→ **YOUR INSTRUCTIONS**: Resume the article below on India's role in Afghanistan, writing on from its final sentence.

Commenting on the gender situation and the role the international community can play in improving the women's lot, Mazurelle says this is an area where the Western aid organisations would have to tread cautiously. "It's going to take a lot of time, particularly because we could be perceived as Westerners imposing Western values. We have to be very careful not to create any backlash from people who say the Westerners are trying to unveil our women." But, adds the Frenchman, India is much better placed to make a difference on this front.

He is all praise for the role India is playing in the reconstruction of Afghanistan, particularly in putting the administration back on its feet. "I have a lot of colleagues coming here from the World Bank in Delhi. In their interaction with the Afghans, they are respectful of the environment here, but at the same time they're able to convince the Afghans that things can be changed in relation to gender issues. My Indian female colleagues are very good at dealing with the Afghans. In the future, we'd like to see the Afghans looking at India's development path rather than that of Iran or Pakistan. Indian society is a tolerant society, unlike the countries surrounding Afghanistan," Mazurelle notes.



At the Lycee Esteqlal High School in Kabul, which has co-education up to Class III.

All Indians visiting Afghanistan are in for a pleasant surprise. Afghans just love India and Indians; not only Indian films and actors Shah Rukh Khan and Aishwarya Rai, but also the country's record in economic development, education, health care and promotion of a liberal ethos.

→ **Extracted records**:
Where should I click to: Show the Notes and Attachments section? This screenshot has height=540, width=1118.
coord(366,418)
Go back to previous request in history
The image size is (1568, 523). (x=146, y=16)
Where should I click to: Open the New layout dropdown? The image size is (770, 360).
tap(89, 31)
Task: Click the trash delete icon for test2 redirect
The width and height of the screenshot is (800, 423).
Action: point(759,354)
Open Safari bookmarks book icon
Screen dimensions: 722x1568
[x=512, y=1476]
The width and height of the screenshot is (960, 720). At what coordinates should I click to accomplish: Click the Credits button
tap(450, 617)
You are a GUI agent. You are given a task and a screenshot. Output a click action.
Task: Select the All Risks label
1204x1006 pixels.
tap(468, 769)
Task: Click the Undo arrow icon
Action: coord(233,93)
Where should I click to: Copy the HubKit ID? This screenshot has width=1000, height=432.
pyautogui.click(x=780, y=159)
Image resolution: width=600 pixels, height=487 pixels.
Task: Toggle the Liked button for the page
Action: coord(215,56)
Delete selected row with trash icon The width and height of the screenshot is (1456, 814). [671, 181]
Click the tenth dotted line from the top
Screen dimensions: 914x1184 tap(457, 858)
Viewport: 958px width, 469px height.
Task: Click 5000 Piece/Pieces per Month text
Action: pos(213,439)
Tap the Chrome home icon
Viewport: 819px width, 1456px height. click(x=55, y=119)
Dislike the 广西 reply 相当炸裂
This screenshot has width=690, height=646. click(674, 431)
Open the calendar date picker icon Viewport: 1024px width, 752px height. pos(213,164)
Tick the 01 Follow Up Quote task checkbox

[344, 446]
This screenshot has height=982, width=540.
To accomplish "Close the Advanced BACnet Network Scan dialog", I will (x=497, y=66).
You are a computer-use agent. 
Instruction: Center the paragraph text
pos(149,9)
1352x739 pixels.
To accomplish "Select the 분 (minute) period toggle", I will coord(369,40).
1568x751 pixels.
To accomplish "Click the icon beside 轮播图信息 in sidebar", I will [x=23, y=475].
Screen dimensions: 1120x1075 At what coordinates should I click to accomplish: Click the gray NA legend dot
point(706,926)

→ **RESULT OF THIS TASK**:
Indian Ambassador to Afghanistan Rakesh Sood pointed out that the Government of India had put in $600 million from its aid budget to help the reconstruction effort in Afghanistan. The Indian effort is visible all over Afghanistan. "We were one of the first to get involved in infrastructure building across the country when many donors were hesitant to go out of Kabul owing to the security situation," he says. So whether it is the rebuilding of the $90 million Salma Hydel Project; the laying of hundreds of kilometres of roads and power transmission lines; the setting up of Afghanistan's first cold storage plant in Kandahar so that this fruit bowl can process and export its produce; the reconstruction of the famous Habibia School in Kabul where Karzai was once a student; the setting up of CDMA telephone lines at a cost of $10 million; the reconstruction of the 250-bed Indira Gandhi Institute of Child Health, the only paediatric hospital in Kabul, at a cost of $3 million; or the training of teachers and Afghan government staff, India is there.

While neighbours like Iran and Pakistan are looked upon with suspicion, if not hatred, India is admired for a host of reasons. "Look at your education system; you turn out such fine students from your institutions," says Haji Abdul Hakeem, who owns two carpet shops in Chicken Street, Kabul's famous shopping area. "And unlike other countries, India has never done anything to hurt Afghanistan's interests. You're already helping us, but the best help India can give Afghanistan is to pick up our boys - from Kabul, Mazar, Kandahar, Bamiyan and so on - and give them education in India."

If Indian education is held at a premium, Indian doctors and medicines are considered priceless. On our flight from Delhi to Kabul, there were at least two medical teams bound for Afghanistan. While the private players, particularly from the heart care institutions, are scouting for business, the Government of India posts doctors from the Central Government Health Services to put in a stint in Afghanistan.

Sood said that five Indian medical teams were working in hot spots such as Kandahar and Mazar-e-Sharif. When asked if security was not a concern, he said: "People just love Indian doctors and trust them and their judgment implicitly. We find that there is great faith in both Indian diagnostic skills and Indian medicine, because there is a lot of adulterated medicine in the markets here. The general perception is that to get well one must go to an Indian doctor and take medicines from him. Sometimes when medical supplies run out, people will wait for a day or two for medicines from India rather than buy from the local market."